A verdade é que eu me esqueci de riscar vários dias quando o acampamento começou a ficar diver... agitado. Eu não acredito que vou assumir isso, mas eu estava até cogitando que não tinha sido tão péssima ideia assim ter aceitado participar. Porém, naquela quarta-feira após minha briga com Lila, corri até ele e risquei todos os dias atrasados com uma caneta vermelha e muita mágoa.

Nós já estávamos no meio da terceira semana. O que significava que faltava pouco mais de dez dias para tudo aquilo acabar. O que era bom, porque então eu poderia parar de pedir para aprender músicas tristes para tocar na flauta e parar de sugerir músicas mais triste ainda para apresentação final no canto... Já era difícil o suficiente ter que lidar com a mágoa de Bruno. Se aquele acampamento me tirasse minha melhor amiga, eu não saberia o que fazer.

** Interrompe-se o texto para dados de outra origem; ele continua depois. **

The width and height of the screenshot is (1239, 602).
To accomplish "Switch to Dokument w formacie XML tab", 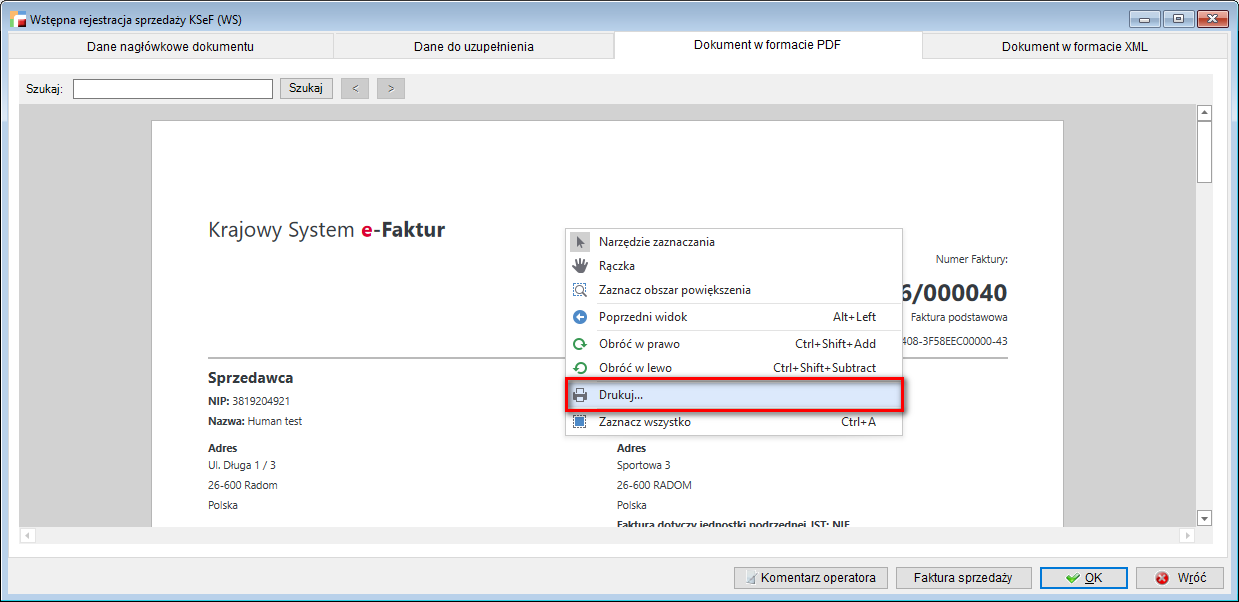I will tap(1075, 46).
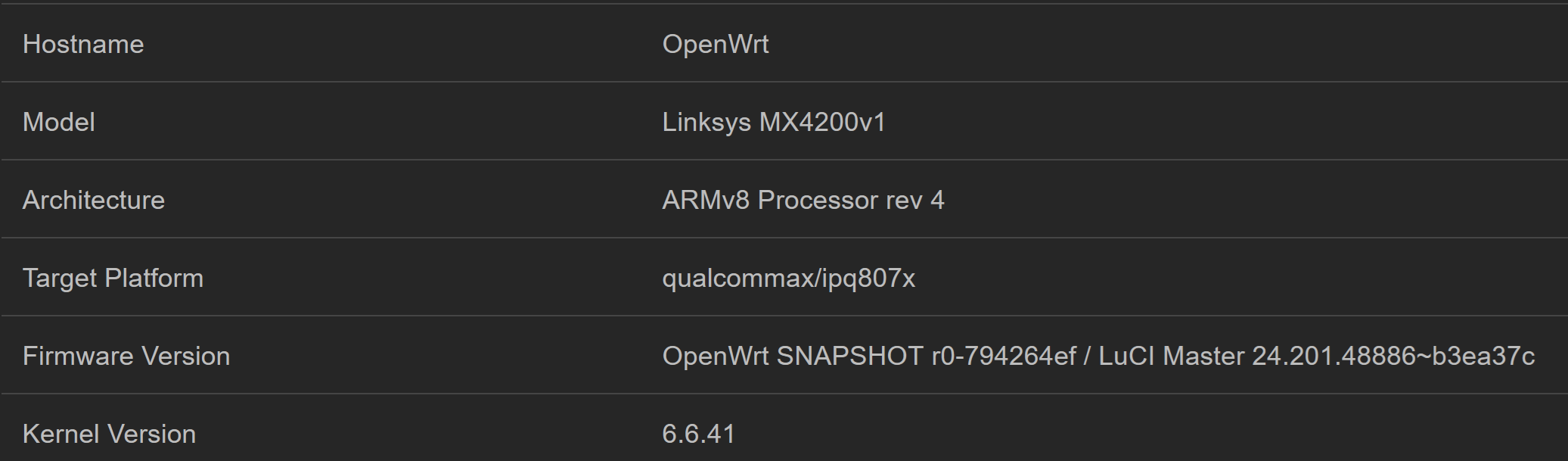Click the Hostname label
Screen dimensions: 1568x461
(x=83, y=44)
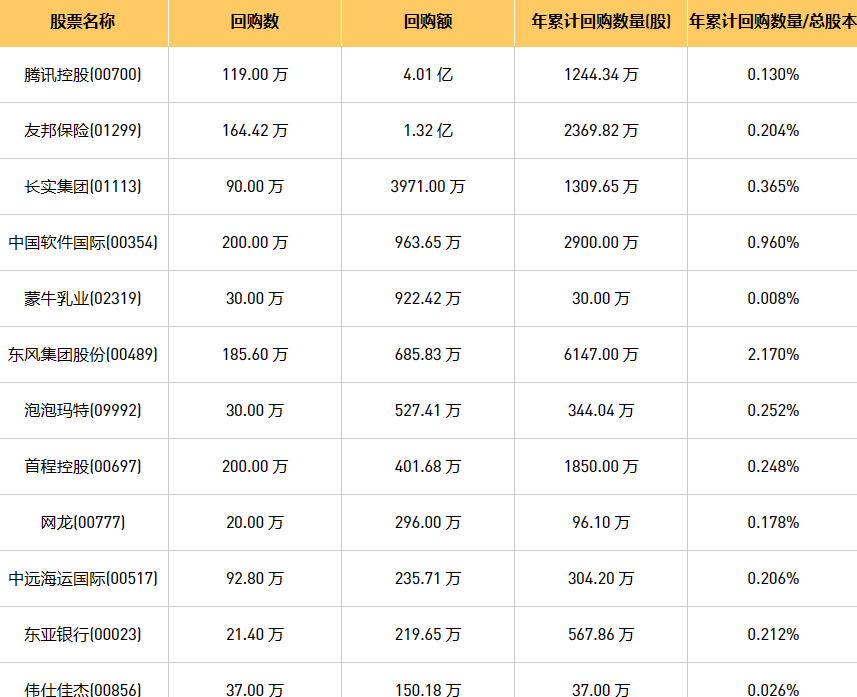Click 首程控股(00697) stock name

click(x=83, y=466)
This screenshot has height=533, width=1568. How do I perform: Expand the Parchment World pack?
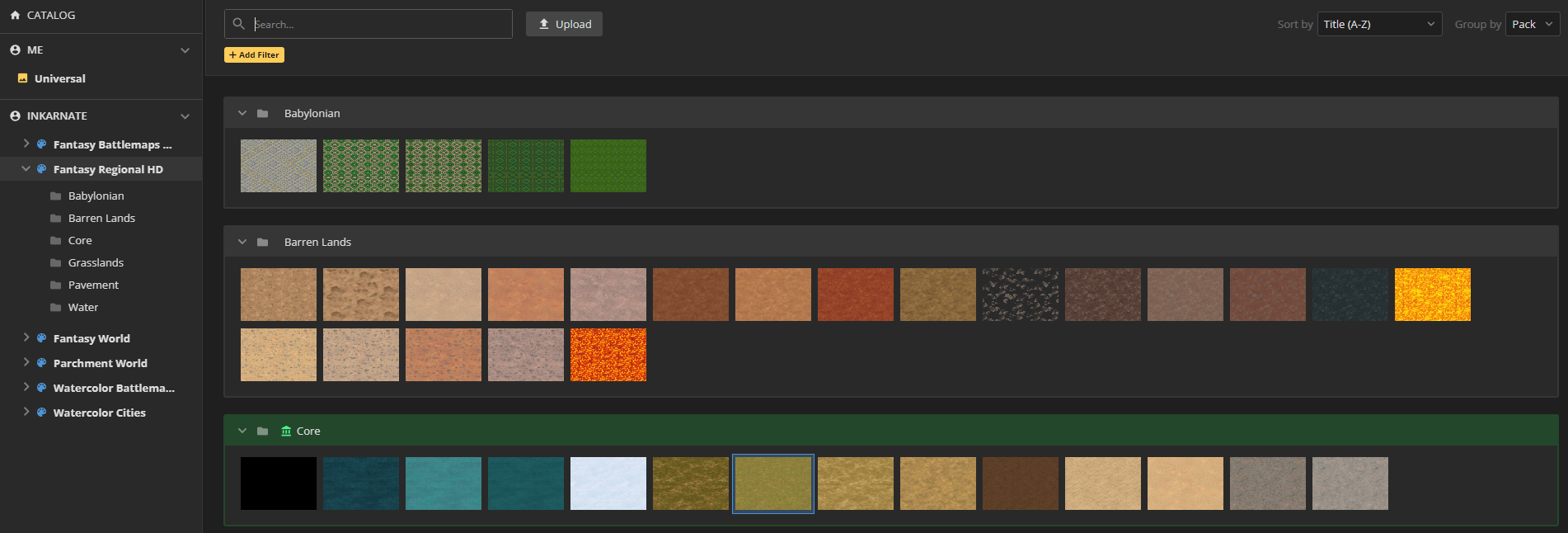26,362
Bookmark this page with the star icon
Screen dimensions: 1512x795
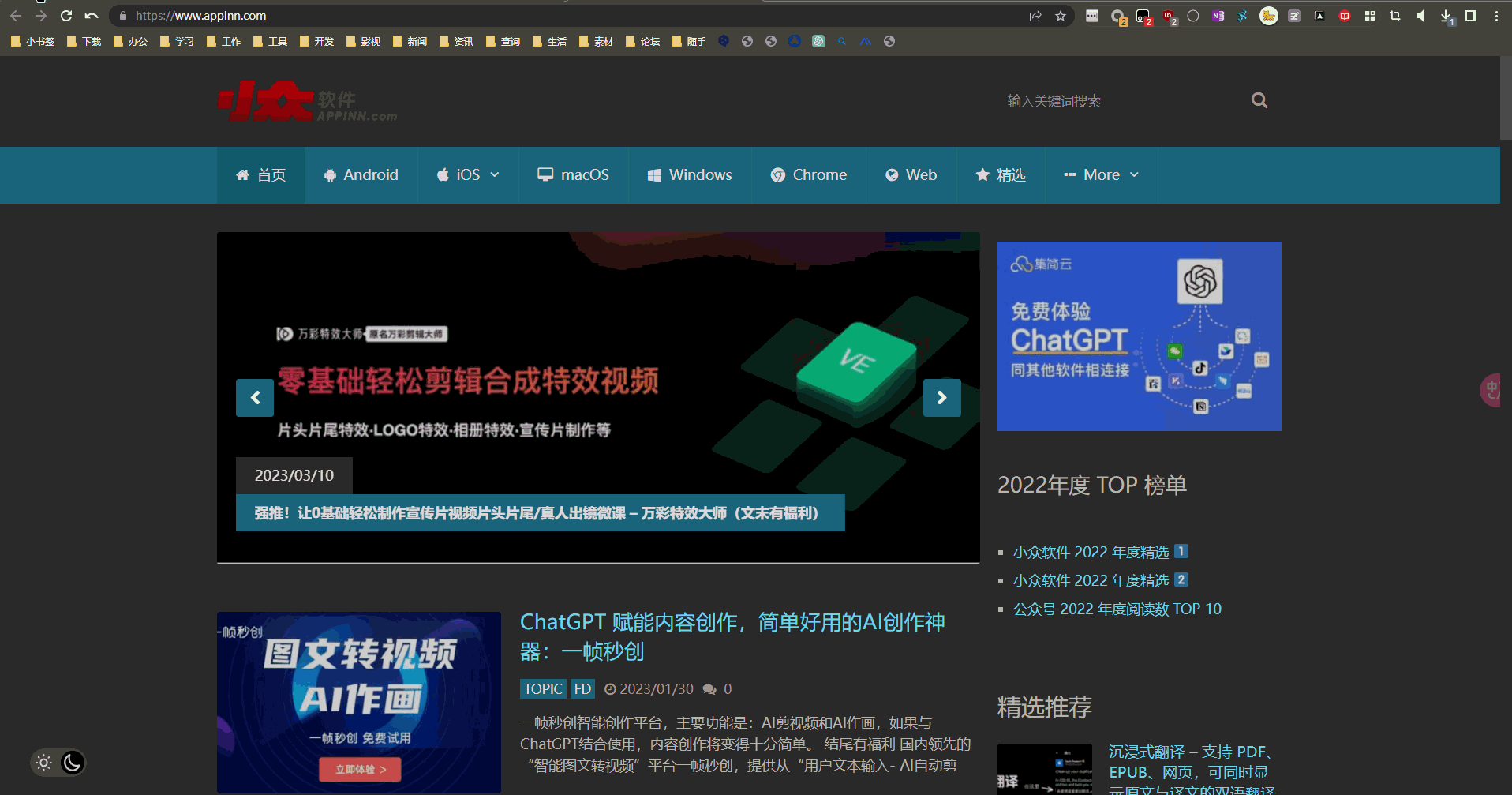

― Amanda, essa música está muito acima do seu nível – minha professora insuportável de canto disse quando eu pedi para aprendermos Back To Black da Amy Winehouse. – Por que você não tenta Cai-Cai, Balão?

― Querida, só posso ensinar Someone Like You para turma se você resolver encarnar a Adele e me mostrar essa sua voz, que tal? – esse era professor Maurício, em mais uma tentativa (frustrada) de me fazer cantar.

― Tudo bem, Amanda? – esse era Eduardo, me cercando na quinta-feira, depois da aula de canto.

― Tudo – respondi, assustada com sua aparição. – E você?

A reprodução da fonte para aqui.